Böyle bir tuhaflıkla karşı karşıya kalırız. o zaman orada MİT mensubunun ne işi var? Eğer yani bu Bu tutanaklarda adı anılmak, bu tutanaklarda adı geçen kişi olmak, , eğer bir suçun ve terör bir faaliyetinin deliliyse eğer, , masada oturan MİT'çiden başlayın, derler. Ya da bu görüşmelere kim izin verdiyse ondan başlayın, derler. Değil mi? Bu sohbette adı geçtiği için, Ahmet Özer itham ediliyor.
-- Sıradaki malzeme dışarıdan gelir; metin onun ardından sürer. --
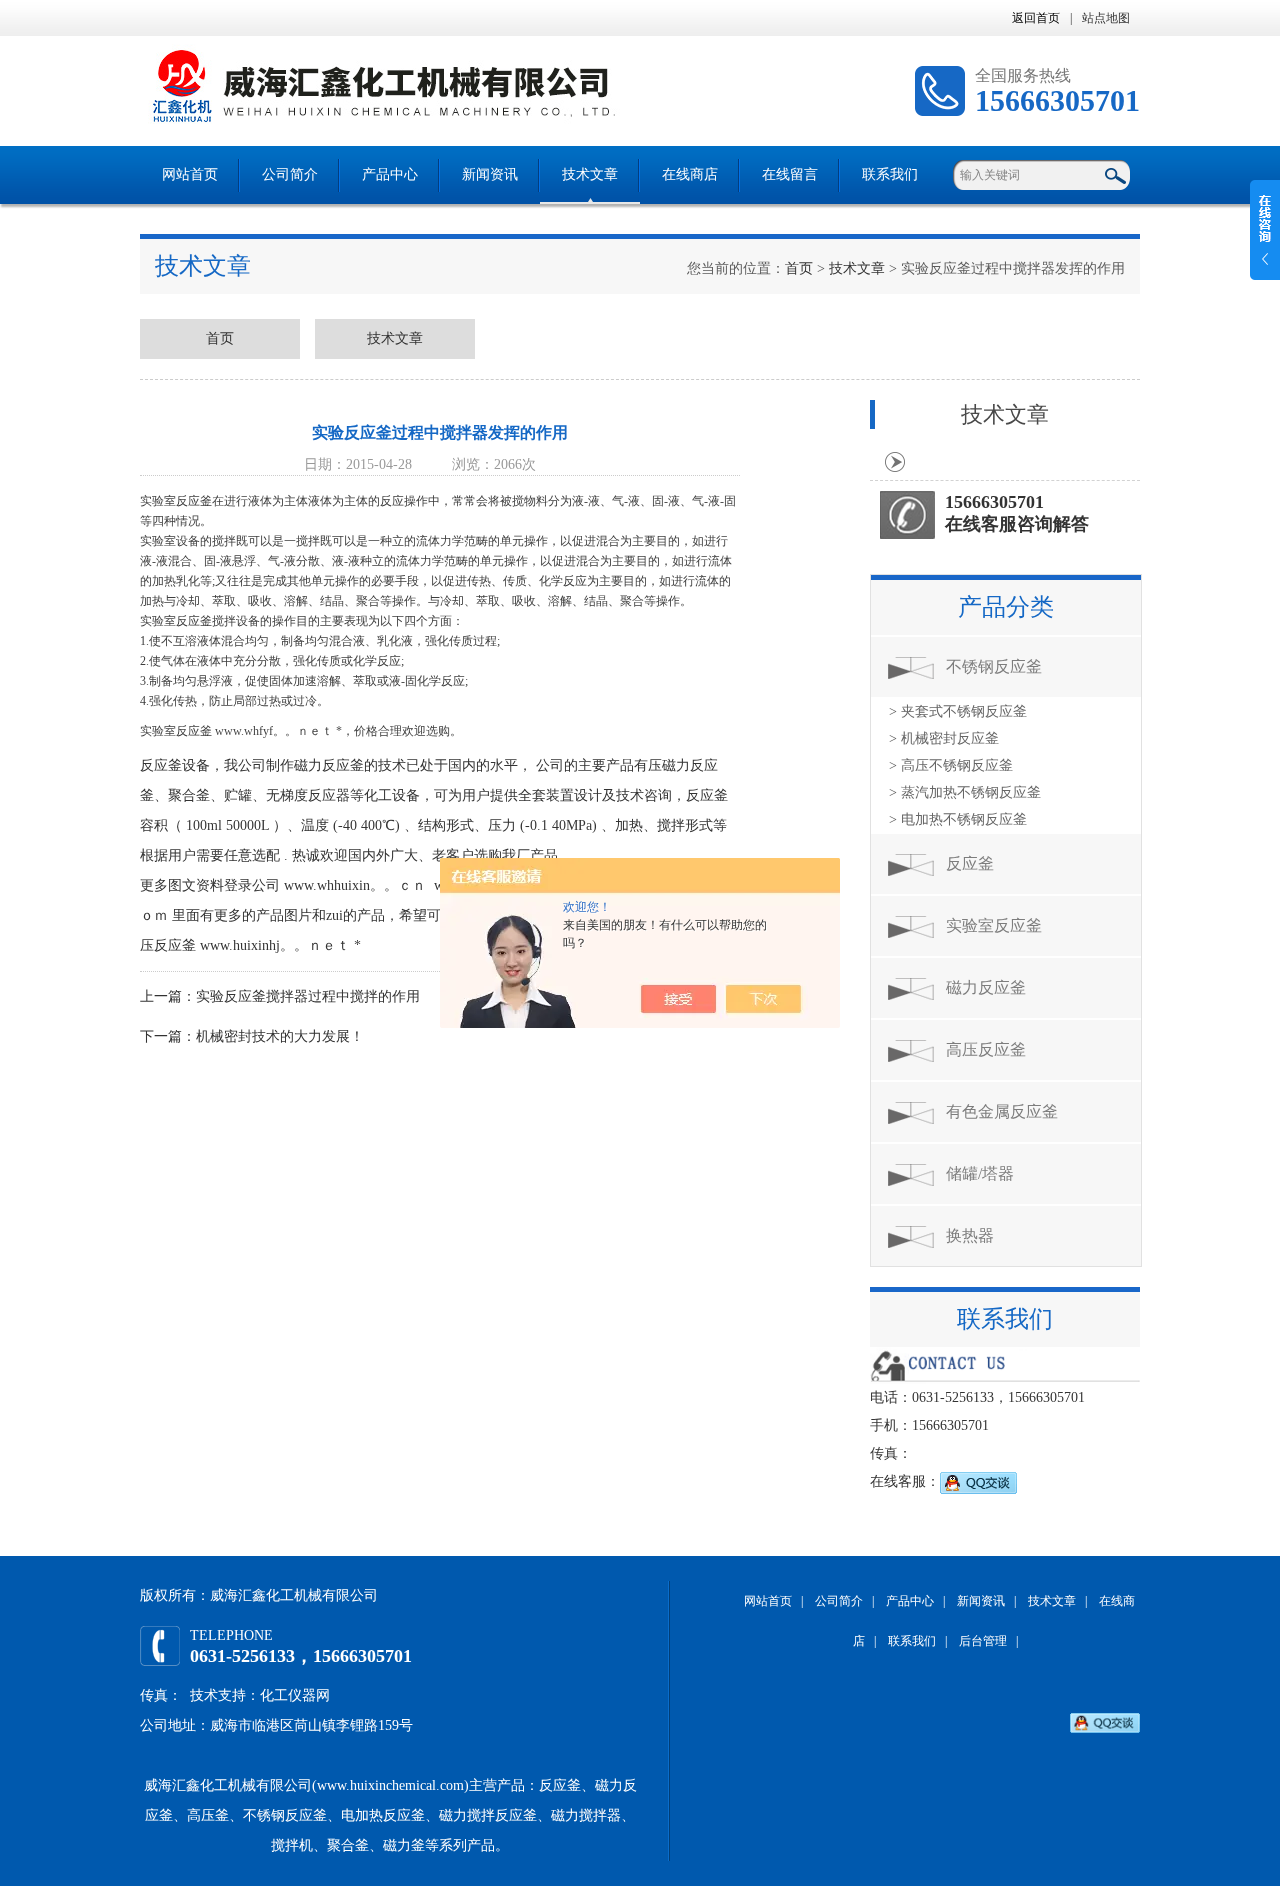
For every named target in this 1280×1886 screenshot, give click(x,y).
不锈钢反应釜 (994, 666)
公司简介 (290, 174)
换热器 (970, 1235)
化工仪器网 (295, 1695)
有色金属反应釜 (1002, 1111)
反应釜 (970, 863)
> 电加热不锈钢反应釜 (958, 819)
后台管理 (983, 1641)
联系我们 (890, 174)
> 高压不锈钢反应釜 (951, 765)
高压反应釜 (986, 1049)
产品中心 (390, 174)
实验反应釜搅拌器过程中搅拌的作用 (308, 996)
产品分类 (1006, 607)
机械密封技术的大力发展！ (280, 1036)
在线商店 (690, 174)
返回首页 (1036, 18)
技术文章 (590, 174)
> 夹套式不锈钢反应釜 (958, 711)
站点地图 (1106, 18)
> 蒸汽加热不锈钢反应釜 (965, 792)
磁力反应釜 (986, 987)
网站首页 (190, 174)
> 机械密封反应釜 (944, 738)
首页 (799, 268)
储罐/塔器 (980, 1173)
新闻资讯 (490, 174)
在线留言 (790, 174)
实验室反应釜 (994, 925)
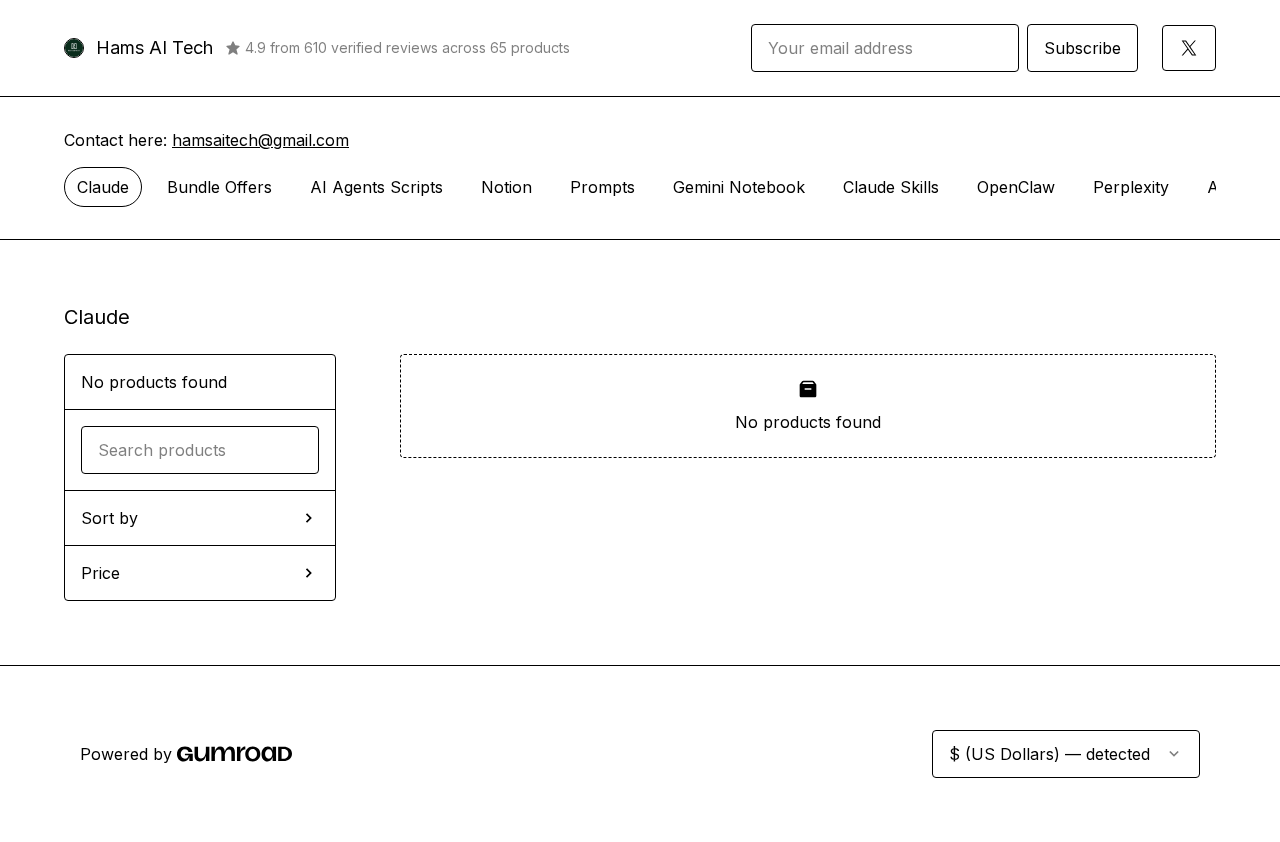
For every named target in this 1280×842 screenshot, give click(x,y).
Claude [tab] (103, 187)
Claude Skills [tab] (891, 187)
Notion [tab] (506, 187)
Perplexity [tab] (1131, 187)
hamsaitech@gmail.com (260, 140)
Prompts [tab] (602, 187)
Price (100, 573)
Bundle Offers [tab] (219, 187)
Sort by (109, 518)
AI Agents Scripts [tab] (376, 187)
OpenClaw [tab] (1016, 187)
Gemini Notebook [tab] (739, 187)
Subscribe (1082, 48)
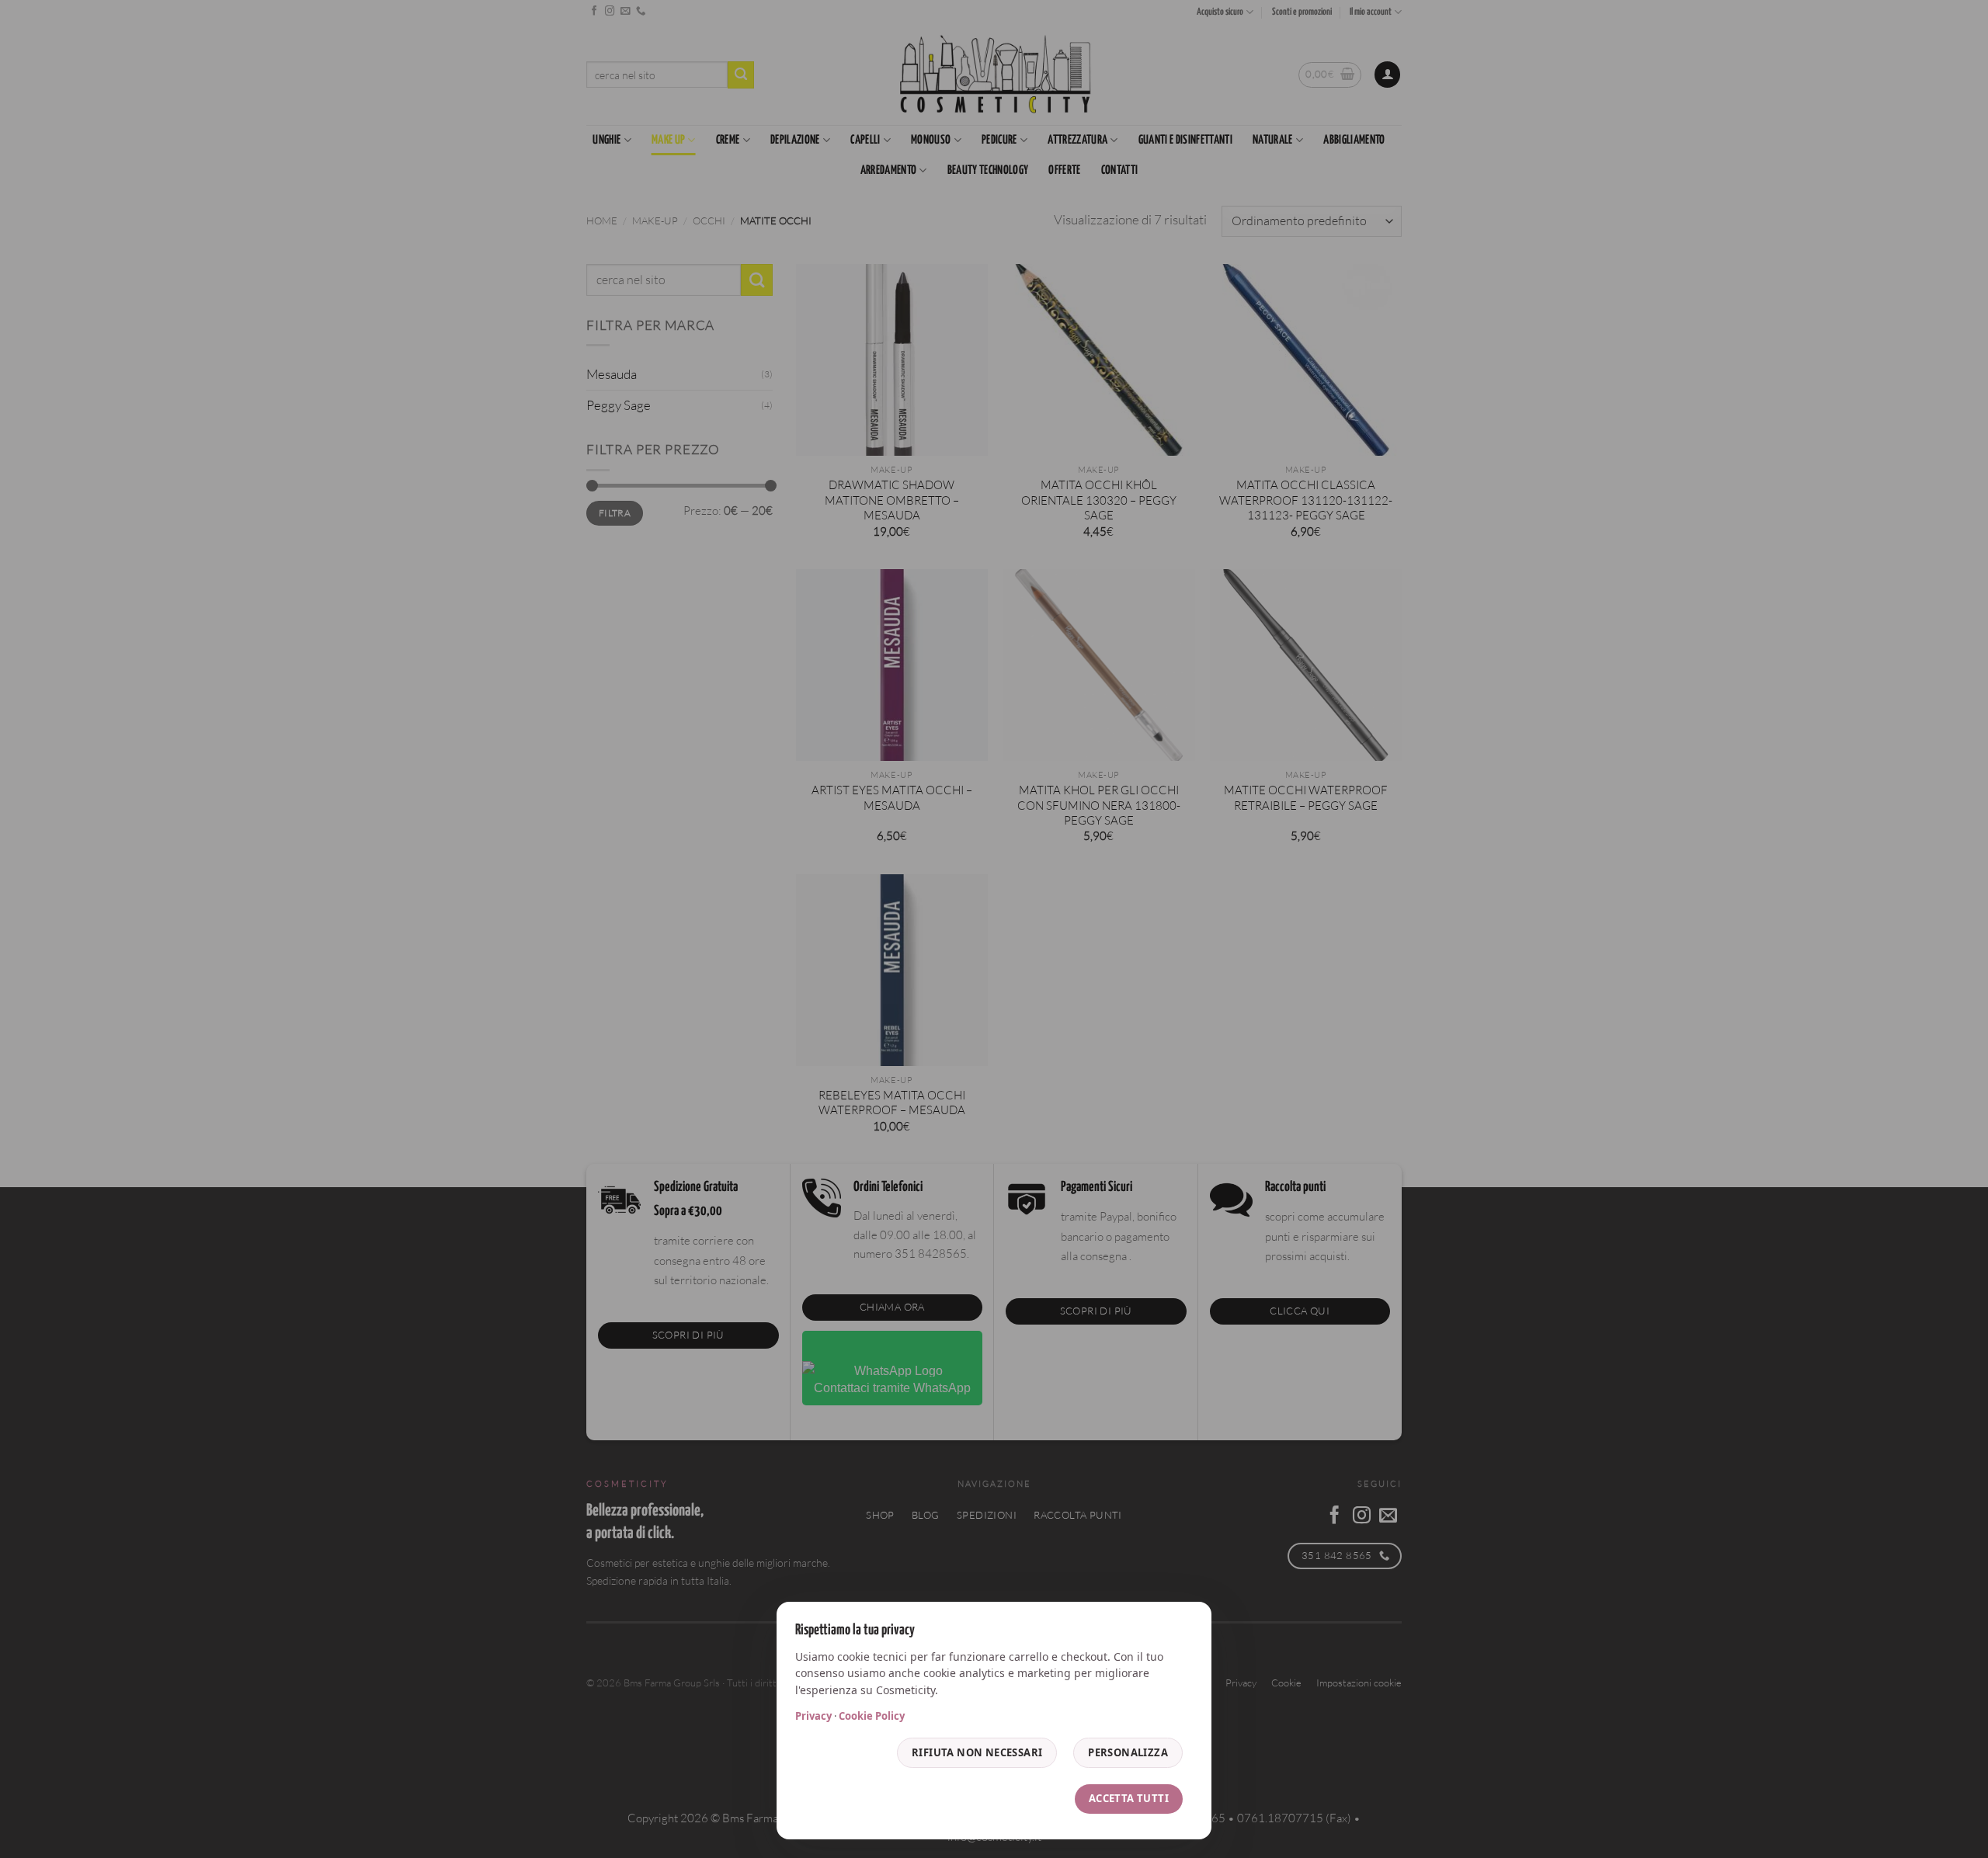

ÖZER'İN BAŞ SAĞLIĞI TELEFONU DELİL SAYILDI
Ardından Ahmet Özer, tabii seçim çalışması başladığı günlerde Ahmet isimli bir şahısla konuşuyor, ve Ahmet isimli şahıs kendisine işte bazı tavsiye ve telkinlerde bulunuyor. Diyor ki: İşte şunu ara, bunu ara, onunla görüş. "Mehmet Kaya'yı ara." diyor. Mehmet Kaya kim? Van'da yaşayan bir vatandaş. Mehmet Kaya'nın annesi vefat etmiş. Mehmet Kaya'yı arıyor. "Başın sağ olsun." diyor. İşte Mehmet Kaya'nın annesi vefat ettiği için, Ahmet Özer ölen hanımefendi ardından şöyle diyor. "Sizin gibi değerli evlatlar yetiştirdiniz." diyor. Şimdi tabii Mehmet Kaya Polis bu ifadeyi alıyor. Mehmet Kaya ile ilgili bunu kullanamıyor. Çünkü Mehmet Kaya'nın kendisi hakkında hiçbir dava açılmamış, hiçbir terör soruşturması yok. Mehmet Kaya'nın 7 sülalesini araştırıyorlar. Mehmet Kaya'nın iki kardeşinin PKK'dan içeride, birinin de daha önce yatıp çıkmış olduğu sonucuna varıyorlar ve sonra diyorlar ki: "Ahmet Özer başsağlığı için telefon açtığında ölen kadının ardından, ölen annenin ardından 'Sizin gibi değerli evlatlar yetiştirdiniz.' diyerek aslında Mehmet Kaya'nın cezaevinde olan kardeşlerini kastetmiştir., Mehmet Kaya'nın cezaevinde olan iki, daha önce yatıp çıkmış olan bir kardeşini kastederek onlara değerli demiştir. Bu da, Ahmet Özer'in terör örgütüyle arasındaki bağa dair en önemli kanıttır." diyorlar.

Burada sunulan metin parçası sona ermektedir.